### Task brief
Below are the records; copy each line in which "section" can be found.

### Records provided

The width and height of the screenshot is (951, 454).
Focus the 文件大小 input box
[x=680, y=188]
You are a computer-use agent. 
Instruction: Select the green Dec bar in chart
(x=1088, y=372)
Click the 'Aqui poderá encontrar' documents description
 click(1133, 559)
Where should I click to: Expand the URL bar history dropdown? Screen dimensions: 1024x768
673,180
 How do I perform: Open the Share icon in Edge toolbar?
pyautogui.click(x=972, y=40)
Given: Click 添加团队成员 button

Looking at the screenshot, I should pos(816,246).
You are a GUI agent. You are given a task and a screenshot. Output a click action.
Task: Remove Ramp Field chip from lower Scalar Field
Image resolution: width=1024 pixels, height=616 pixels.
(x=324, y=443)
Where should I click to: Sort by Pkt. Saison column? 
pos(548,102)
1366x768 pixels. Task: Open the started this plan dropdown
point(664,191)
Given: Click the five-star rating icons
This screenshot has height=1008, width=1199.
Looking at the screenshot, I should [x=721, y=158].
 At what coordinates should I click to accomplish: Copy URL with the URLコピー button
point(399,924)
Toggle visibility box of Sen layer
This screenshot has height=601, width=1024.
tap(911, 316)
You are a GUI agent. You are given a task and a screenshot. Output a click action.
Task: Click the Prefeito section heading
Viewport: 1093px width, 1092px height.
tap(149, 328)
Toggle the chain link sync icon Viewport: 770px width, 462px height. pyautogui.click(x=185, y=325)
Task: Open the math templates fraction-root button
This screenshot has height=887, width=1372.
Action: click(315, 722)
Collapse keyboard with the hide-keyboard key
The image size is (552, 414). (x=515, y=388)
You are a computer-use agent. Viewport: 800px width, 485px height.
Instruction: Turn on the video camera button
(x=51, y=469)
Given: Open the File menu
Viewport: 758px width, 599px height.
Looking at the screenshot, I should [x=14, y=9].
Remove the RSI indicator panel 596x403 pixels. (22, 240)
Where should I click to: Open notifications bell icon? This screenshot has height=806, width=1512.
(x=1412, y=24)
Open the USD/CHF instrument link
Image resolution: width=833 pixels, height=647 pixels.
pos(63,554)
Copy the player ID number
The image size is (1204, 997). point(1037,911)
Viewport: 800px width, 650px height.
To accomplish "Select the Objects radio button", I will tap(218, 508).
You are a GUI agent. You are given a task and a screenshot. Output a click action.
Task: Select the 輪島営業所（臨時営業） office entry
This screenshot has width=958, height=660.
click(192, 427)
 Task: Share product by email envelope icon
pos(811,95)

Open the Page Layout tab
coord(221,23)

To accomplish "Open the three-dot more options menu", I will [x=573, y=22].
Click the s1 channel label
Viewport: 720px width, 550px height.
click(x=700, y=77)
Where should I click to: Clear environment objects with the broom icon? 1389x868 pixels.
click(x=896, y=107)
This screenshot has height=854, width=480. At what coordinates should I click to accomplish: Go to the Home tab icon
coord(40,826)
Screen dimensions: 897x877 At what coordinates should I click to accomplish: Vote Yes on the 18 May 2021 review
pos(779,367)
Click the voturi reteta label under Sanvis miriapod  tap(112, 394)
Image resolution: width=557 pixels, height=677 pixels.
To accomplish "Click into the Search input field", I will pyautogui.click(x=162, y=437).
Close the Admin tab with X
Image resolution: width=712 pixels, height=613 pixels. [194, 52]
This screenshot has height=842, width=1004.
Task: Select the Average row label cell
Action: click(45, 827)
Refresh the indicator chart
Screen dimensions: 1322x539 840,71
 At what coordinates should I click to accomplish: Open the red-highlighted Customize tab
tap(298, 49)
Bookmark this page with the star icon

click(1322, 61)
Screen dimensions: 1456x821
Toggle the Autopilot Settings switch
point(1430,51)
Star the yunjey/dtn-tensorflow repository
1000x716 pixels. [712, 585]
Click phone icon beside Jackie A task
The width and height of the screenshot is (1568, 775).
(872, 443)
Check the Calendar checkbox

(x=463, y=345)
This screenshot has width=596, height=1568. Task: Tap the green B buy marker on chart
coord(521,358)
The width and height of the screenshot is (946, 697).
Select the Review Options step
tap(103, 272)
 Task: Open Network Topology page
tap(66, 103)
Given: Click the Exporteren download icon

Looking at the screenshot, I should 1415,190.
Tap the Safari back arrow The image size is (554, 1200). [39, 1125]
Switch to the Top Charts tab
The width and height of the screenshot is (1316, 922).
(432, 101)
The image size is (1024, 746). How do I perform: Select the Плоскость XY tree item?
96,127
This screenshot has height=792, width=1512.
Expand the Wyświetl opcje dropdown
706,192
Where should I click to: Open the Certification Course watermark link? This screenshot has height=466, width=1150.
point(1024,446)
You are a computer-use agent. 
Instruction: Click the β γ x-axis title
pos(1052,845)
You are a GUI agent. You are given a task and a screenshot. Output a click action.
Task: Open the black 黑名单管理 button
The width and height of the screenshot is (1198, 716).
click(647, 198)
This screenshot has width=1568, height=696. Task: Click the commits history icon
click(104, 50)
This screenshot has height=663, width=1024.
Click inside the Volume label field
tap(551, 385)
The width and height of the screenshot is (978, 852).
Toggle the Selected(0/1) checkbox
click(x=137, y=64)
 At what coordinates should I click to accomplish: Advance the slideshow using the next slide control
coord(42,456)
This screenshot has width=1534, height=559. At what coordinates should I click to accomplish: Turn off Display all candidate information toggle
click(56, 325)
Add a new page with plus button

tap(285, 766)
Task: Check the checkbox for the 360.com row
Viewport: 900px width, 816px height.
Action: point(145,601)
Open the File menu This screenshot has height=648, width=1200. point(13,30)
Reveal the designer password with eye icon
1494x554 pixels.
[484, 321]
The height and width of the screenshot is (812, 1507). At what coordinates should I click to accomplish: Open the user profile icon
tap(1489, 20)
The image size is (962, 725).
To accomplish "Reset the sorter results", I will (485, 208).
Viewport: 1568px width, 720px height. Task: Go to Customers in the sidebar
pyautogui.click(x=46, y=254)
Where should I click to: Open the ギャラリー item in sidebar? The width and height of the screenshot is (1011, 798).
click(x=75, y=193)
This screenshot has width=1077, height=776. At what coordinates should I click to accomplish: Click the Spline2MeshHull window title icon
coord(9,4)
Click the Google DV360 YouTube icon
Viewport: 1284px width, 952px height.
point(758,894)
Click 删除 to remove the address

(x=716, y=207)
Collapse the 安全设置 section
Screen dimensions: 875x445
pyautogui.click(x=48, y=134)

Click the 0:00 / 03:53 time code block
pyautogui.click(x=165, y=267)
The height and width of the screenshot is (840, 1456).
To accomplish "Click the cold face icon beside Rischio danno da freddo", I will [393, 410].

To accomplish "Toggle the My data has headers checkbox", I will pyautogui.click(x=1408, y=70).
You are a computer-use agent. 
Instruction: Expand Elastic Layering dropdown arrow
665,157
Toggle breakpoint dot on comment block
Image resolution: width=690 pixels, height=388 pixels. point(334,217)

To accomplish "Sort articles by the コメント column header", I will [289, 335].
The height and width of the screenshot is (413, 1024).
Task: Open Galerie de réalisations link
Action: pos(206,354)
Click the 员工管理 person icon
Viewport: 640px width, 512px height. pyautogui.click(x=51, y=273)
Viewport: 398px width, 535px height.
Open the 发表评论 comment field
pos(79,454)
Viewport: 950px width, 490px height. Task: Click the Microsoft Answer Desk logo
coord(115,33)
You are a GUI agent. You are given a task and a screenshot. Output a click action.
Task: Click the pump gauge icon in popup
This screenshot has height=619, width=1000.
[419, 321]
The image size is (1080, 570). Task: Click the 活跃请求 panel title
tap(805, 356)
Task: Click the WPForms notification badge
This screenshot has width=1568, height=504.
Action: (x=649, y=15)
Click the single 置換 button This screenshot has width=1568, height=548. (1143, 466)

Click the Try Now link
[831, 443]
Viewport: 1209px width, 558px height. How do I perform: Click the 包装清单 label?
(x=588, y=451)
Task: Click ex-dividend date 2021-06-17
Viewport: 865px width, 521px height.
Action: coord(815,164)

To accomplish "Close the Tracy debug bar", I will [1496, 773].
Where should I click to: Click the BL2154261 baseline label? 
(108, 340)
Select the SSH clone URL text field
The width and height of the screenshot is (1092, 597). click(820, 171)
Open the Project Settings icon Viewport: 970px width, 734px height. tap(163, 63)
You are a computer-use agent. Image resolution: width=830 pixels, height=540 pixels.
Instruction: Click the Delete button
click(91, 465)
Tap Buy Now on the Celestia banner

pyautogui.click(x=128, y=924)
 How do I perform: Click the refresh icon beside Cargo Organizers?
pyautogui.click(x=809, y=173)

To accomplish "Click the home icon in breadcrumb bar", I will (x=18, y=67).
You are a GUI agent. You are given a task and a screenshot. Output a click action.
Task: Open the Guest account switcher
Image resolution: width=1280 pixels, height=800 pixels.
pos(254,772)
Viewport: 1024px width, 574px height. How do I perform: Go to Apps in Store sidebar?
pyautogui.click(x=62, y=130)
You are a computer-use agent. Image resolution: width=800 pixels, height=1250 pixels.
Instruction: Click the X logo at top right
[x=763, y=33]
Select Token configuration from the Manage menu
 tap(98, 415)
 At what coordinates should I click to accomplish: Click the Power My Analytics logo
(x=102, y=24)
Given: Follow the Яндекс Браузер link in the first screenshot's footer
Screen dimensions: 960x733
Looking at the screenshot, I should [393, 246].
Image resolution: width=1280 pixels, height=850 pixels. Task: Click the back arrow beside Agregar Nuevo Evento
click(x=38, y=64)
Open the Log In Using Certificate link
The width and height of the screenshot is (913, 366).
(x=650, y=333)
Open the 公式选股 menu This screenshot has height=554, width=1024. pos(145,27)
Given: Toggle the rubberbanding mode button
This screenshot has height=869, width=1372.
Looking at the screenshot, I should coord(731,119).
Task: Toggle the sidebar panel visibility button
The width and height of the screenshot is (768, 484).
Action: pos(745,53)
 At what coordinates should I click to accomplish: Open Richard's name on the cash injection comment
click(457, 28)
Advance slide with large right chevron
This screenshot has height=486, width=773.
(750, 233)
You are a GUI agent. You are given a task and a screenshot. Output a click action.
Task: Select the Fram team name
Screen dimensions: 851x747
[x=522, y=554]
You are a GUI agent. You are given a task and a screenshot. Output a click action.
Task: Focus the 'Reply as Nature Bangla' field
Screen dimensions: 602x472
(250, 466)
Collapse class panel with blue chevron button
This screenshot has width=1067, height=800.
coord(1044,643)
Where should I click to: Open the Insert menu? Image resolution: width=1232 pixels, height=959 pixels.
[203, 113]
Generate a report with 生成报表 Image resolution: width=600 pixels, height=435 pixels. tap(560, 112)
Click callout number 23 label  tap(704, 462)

### Exercise response
Task: Click the Prefeito section heading
Collapse the 安全设置 section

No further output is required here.